Erika Rothenberg makes satirical and political art dedicated to exposing American exceptionalism and its hubris, corruption, privilege, and prejudice. Her work pushes the envelope of acceptability and taste. In 1992, the Museum of Modern Art invited Rothenberg to have a one-person exhibition for which she created House of Cards, a series of hand-painted greeting cards. Arranged in sections such as Politics, The Economy, Racism, Religion, etc., the cards are an anthology of abominations, a compendium of ignorant slights and slurs, and a hilarious spin on the Hallmark card and its ilk. Eerily prescient today, and in light of the upcoming Midterm Elections, the cards reveal a brilliantly skewed take on the absurdity of life in America. The Gallery is pleased to bring House of Cards back to New York.
Also included in the exhibition are Freedom of Expression Drugs, recently shown in "Brand New: Art and Commodity in the 1980s" at the Hirshhorn Museum; Misogynist/Feminist, a recent greeting card piece; and America, A Shining Beacon to the World, a new church signboard edition.

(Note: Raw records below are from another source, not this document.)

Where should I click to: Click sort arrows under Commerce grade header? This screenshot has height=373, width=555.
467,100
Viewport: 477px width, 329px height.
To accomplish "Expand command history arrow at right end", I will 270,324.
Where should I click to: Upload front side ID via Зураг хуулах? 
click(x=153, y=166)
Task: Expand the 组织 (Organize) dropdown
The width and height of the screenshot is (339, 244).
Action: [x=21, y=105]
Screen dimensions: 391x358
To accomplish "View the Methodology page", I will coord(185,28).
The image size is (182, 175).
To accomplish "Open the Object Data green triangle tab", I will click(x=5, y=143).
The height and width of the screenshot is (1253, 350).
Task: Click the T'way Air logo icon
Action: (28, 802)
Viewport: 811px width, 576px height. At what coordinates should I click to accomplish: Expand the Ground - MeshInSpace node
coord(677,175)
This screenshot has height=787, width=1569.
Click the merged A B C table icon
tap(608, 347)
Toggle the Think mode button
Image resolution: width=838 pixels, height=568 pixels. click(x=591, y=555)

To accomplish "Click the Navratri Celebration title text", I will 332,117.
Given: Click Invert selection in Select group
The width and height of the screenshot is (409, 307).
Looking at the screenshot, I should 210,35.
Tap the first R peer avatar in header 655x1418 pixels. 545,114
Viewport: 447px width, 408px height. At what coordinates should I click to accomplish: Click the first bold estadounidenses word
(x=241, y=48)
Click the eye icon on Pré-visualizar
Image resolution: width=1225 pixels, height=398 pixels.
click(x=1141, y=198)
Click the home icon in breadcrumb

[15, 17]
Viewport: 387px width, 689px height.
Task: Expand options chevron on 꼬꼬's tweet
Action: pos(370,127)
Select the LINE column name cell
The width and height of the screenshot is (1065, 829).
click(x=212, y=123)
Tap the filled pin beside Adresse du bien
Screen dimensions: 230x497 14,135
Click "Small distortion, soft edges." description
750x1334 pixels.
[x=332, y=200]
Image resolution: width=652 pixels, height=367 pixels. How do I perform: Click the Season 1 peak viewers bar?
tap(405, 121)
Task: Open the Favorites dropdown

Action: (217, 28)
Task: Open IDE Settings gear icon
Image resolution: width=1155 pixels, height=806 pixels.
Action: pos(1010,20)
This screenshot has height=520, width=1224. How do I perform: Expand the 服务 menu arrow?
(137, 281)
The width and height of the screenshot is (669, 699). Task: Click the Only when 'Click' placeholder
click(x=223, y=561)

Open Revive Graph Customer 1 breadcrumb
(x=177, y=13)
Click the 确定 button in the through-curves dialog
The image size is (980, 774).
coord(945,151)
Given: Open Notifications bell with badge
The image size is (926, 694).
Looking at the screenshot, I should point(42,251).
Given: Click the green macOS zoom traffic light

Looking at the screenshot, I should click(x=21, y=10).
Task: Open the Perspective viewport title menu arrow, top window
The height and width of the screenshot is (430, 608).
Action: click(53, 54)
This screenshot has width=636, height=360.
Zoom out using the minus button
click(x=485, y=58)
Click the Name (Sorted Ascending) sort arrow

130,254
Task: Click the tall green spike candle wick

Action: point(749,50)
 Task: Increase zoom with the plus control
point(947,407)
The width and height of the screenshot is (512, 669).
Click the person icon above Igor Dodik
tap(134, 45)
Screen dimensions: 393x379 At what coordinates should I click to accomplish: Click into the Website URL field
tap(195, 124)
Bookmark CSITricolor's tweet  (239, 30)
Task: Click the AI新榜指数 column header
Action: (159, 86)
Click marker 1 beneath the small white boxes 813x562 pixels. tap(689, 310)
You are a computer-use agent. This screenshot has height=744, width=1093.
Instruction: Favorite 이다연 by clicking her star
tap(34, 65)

A native New Yorker, Erika Rothenberg lives and works in Los Angeles. Before becoming a full-time artist, she was the first woman art director at McCann-Erickson advertising agency in NYC. Her work has been exhibited at major art institutions including the Museum of Modern Art, New York; Los Angeles County Museum of Art; Museum of Contemporary Art, Los Angeles; Museum of Contemporary Art, Chicago; Hirshhorn Museum, DC; Documenta IX, Kassel, Germany; and is in private and public collections. Rothenberg is also recognized for her public art installations, including Freedom of Expression National Monument, commissioned by Creative Time, and The Road to Hollywood in Los Angeles.